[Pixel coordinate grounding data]
====

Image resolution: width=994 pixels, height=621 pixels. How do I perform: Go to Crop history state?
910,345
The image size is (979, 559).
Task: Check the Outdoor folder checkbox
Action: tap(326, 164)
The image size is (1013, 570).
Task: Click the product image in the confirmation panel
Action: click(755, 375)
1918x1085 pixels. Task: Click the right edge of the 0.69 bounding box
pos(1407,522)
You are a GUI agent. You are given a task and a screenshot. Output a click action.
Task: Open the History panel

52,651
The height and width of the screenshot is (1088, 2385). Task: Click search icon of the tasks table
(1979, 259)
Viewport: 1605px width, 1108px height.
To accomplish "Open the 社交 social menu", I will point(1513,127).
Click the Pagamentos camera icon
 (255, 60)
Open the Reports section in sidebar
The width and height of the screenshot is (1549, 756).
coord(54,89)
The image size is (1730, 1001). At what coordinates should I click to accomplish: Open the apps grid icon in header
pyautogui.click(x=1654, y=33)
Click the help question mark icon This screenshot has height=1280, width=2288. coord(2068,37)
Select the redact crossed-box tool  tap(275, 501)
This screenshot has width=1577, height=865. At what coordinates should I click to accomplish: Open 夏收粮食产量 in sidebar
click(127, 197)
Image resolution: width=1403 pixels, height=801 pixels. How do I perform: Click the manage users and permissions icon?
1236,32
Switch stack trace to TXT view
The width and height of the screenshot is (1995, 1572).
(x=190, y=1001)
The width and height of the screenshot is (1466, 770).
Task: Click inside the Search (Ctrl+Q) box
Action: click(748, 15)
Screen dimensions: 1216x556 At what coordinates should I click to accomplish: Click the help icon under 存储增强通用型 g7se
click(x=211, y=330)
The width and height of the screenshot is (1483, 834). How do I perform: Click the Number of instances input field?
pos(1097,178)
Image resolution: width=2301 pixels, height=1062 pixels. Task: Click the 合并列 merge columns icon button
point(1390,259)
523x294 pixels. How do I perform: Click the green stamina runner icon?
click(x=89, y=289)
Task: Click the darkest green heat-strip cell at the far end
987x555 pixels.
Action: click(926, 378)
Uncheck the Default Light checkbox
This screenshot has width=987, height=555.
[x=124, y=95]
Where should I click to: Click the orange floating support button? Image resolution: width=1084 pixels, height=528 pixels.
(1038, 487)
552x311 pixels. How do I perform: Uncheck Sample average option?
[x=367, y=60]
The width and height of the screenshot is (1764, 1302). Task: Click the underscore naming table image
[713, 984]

====

▶ Required work:
Every line in the records has to be written out again exactly.

▶ Your response:
Image resolution: width=994 pixels, height=621 pixels. How do I perform: Go to Crop history state?
910,345
The image size is (979, 559).
Task: Check the Outdoor folder checkbox
Action: tap(326, 164)
The image size is (1013, 570).
Task: Click the product image in the confirmation panel
Action: click(755, 375)
1918x1085 pixels. Task: Click the right edge of the 0.69 bounding box
pos(1407,522)
You are a GUI agent. You are given a task and a screenshot. Output a click action.
Task: Open the History panel

52,651
The height and width of the screenshot is (1088, 2385). Task: Click search icon of the tasks table
(1979, 259)
Viewport: 1605px width, 1108px height.
To accomplish "Open the 社交 social menu", I will point(1513,127).
Click the Pagamentos camera icon
 (255, 60)
Open the Reports section in sidebar
The width and height of the screenshot is (1549, 756).
coord(54,89)
The image size is (1730, 1001). At what coordinates should I click to accomplish: Open the apps grid icon in header
pyautogui.click(x=1654, y=33)
Click the help question mark icon This screenshot has height=1280, width=2288. coord(2068,37)
Select the redact crossed-box tool  tap(275, 501)
This screenshot has width=1577, height=865. At what coordinates should I click to accomplish: Open 夏收粮食产量 in sidebar
click(127, 197)
Image resolution: width=1403 pixels, height=801 pixels. How do I perform: Click the manage users and permissions icon?
1236,32
Switch stack trace to TXT view
The width and height of the screenshot is (1995, 1572).
(x=190, y=1001)
The width and height of the screenshot is (1466, 770).
Task: Click inside the Search (Ctrl+Q) box
Action: click(748, 15)
Screen dimensions: 1216x556 At what coordinates should I click to accomplish: Click the help icon under 存储增强通用型 g7se
click(x=211, y=330)
The width and height of the screenshot is (1483, 834). How do I perform: Click the Number of instances input field?
pos(1097,178)
Image resolution: width=2301 pixels, height=1062 pixels. Task: Click the 合并列 merge columns icon button
point(1390,259)
523x294 pixels. How do I perform: Click the green stamina runner icon?
click(x=89, y=289)
Task: Click the darkest green heat-strip cell at the far end
987x555 pixels.
Action: click(926, 378)
Uncheck the Default Light checkbox
This screenshot has width=987, height=555.
[x=124, y=95]
Where should I click to: Click the orange floating support button? Image resolution: width=1084 pixels, height=528 pixels.
(1038, 487)
552x311 pixels. How do I perform: Uncheck Sample average option?
[x=367, y=60]
The width and height of the screenshot is (1764, 1302). Task: Click the underscore naming table image
[713, 984]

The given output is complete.